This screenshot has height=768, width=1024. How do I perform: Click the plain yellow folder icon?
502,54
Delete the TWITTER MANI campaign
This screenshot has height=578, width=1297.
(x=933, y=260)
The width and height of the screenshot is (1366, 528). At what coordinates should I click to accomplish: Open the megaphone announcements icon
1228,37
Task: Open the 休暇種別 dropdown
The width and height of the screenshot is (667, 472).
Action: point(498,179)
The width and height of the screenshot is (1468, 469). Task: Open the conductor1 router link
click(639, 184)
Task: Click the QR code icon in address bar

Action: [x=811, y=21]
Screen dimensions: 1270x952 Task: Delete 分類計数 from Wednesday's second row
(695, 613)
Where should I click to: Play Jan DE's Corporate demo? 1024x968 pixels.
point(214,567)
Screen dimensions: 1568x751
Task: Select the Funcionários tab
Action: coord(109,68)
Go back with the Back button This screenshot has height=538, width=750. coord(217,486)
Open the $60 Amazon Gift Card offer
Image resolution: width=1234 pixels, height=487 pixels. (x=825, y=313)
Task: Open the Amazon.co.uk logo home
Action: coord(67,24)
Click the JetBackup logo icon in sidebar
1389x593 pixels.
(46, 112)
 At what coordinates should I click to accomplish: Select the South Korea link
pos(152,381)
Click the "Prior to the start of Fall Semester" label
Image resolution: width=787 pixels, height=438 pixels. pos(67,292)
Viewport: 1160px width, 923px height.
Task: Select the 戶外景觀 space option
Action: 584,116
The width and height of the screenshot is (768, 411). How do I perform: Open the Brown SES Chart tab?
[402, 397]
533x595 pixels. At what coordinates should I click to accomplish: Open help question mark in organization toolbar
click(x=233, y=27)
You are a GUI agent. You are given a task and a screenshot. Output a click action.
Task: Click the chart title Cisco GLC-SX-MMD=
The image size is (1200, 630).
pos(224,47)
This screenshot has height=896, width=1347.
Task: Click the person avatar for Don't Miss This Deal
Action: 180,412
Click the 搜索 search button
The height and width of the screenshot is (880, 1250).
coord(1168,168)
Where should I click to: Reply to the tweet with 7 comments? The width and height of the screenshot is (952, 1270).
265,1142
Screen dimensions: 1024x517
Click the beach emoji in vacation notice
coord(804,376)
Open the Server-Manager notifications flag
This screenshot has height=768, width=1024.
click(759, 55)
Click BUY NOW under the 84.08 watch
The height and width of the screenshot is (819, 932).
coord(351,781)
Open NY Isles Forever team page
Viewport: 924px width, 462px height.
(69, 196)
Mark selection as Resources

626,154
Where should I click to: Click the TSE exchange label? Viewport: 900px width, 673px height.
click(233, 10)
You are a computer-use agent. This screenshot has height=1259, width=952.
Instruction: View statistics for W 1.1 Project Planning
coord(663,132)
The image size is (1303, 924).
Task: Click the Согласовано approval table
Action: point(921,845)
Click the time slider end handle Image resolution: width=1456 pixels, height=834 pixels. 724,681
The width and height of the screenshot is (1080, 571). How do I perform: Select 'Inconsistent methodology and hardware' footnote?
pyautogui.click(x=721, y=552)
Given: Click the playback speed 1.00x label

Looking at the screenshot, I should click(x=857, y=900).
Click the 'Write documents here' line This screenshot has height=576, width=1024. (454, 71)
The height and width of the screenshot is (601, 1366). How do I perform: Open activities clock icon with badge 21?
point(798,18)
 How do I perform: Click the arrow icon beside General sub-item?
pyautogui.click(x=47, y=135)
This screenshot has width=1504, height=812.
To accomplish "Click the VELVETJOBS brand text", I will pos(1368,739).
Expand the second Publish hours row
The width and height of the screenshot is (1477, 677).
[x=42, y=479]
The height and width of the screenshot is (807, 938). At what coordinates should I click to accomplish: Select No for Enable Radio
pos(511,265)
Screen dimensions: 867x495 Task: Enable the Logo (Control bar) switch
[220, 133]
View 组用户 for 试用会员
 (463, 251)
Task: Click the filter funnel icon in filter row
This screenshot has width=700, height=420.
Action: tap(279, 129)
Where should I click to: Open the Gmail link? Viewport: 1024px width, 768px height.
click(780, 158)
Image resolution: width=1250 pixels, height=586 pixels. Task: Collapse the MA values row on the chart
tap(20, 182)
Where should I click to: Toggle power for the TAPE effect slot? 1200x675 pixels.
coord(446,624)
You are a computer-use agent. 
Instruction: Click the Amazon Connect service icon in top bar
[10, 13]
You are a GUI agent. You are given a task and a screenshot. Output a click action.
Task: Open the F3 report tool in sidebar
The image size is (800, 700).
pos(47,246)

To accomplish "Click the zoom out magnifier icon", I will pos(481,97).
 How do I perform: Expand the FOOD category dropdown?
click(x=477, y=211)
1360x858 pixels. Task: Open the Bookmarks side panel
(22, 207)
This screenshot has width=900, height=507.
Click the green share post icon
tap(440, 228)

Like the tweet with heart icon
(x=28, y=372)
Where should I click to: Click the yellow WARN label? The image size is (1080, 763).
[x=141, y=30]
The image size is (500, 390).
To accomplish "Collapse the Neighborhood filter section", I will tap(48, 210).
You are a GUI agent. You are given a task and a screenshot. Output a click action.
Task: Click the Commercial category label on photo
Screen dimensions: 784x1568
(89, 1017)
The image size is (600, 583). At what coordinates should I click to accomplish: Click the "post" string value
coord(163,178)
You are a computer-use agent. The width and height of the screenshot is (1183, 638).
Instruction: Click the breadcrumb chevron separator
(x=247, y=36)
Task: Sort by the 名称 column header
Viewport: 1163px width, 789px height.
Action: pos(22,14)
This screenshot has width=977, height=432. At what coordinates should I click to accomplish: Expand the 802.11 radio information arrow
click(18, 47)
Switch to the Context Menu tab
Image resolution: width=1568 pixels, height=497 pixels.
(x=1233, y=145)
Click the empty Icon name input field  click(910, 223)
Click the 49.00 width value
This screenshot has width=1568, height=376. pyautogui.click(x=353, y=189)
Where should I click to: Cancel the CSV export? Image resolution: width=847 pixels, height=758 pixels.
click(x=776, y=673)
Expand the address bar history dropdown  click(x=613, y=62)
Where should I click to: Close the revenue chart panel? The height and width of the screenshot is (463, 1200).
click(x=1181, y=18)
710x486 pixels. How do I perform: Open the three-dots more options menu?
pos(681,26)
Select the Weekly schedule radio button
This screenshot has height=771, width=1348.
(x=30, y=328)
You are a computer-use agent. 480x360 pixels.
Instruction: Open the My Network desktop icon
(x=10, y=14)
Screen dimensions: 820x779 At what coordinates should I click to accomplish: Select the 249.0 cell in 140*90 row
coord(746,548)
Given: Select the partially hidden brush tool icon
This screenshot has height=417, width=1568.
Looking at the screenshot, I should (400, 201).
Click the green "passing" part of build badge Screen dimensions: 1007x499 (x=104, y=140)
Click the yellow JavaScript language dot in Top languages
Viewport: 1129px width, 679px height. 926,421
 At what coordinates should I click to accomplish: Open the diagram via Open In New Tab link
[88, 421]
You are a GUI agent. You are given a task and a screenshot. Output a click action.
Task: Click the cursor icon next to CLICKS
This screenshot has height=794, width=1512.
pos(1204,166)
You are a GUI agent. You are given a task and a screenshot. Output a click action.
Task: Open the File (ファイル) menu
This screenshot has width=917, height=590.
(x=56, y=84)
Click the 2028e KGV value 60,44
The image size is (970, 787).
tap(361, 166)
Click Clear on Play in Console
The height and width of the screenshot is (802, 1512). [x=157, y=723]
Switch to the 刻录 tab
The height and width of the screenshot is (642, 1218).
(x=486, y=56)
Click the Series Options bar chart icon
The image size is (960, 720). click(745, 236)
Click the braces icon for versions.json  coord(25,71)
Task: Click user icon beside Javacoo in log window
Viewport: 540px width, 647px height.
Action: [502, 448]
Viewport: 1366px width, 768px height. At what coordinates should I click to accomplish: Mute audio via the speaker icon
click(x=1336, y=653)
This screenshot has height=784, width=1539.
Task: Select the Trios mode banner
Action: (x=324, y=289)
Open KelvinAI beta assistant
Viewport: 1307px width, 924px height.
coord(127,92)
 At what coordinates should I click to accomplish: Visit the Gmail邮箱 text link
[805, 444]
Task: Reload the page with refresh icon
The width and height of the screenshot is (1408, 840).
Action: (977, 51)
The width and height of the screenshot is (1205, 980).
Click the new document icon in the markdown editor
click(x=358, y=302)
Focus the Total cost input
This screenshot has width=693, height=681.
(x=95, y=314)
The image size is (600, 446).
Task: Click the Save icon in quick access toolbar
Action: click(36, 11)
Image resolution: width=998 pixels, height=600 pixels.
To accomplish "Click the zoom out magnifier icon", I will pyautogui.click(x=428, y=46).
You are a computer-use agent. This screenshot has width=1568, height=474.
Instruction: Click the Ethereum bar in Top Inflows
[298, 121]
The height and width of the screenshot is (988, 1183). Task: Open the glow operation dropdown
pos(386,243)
==========
» TRY IT
State how many lines in the preceding material contain the word "zoom", and give nothing else.

» SOLUTION BELOW
2